(Document text)

* * *

In recent months, there has been a steady stream of high-profile stories about Catholic school policies towards gay employees. In one, the front page of the New York Times relayed the controversy at a Catholic school in Washington State that fired an administrator after he married another man. In another, the front page of the Boston Globe featured a story about a Massachusetts Catholic school that cancelled its job offer to a prospective food services director when it learned that he was in a same-sex marriage.
Predictably, the tone of both accounts, and the great majority of those quoted, was sympathetic toward the victims of these decisions. While I understand this instinctive reaction, I’d like to point out the implications of limiting the freedom of non-public schools to choose whom to employ.
First, a word about my own background: For more than 20 years, I was the Massachusetts official responsible for enforcing the law against discrimination in schools. After I became a professor at Boston University in 1991, I was appointed the university’s representative on the Governor’s Commission on Lesbian, Gay, Bisexual, and Transgender Youth. Currently I serve on the state advisory committee to the US Commission on Civil Rights. And I am not Catholic.

* * *

(Source excerpt)
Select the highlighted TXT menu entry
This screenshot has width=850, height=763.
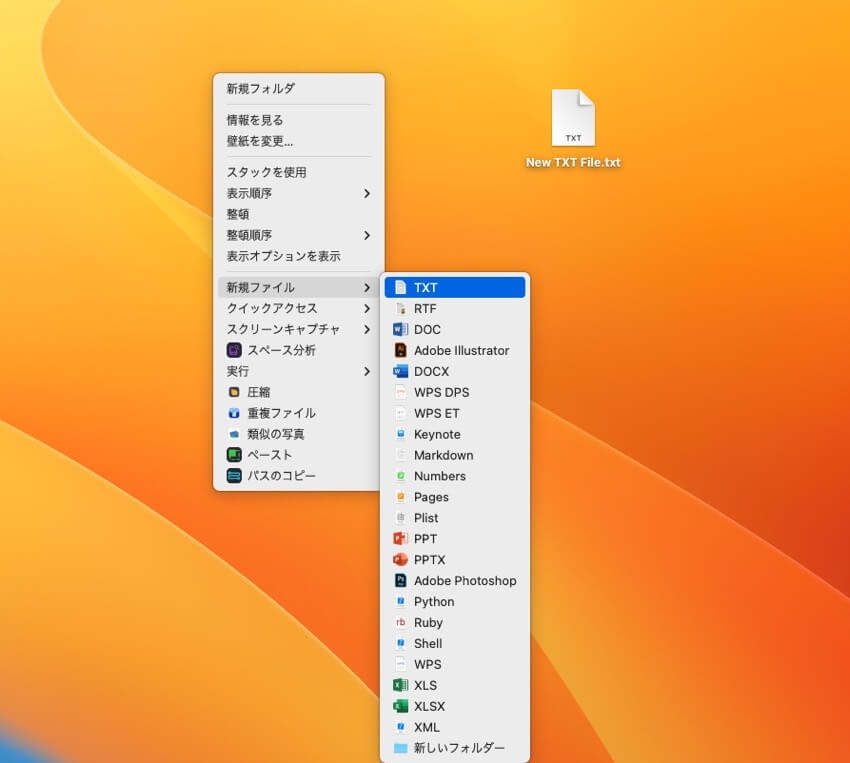[x=455, y=287]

* * *

(What is asked) Can you repeat the op-ed from "In recent months, there" through "a same-sex marriage.", substituting "first page" for "front page"? The data has nothing to do with the op-ed.

(Final result)
In recent months, there has been a steady stream of high-profile stories about Catholic school policies towards gay employees. In one, the first page of the New York Times relayed the controversy at a Catholic school in Washington State that fired an administrator after he married another man. In another, the first page of the Boston Globe featured a story about a Massachusetts Catholic school that cancelled its job offer to a prospective food services director when it learned that he was in a same-sex marriage.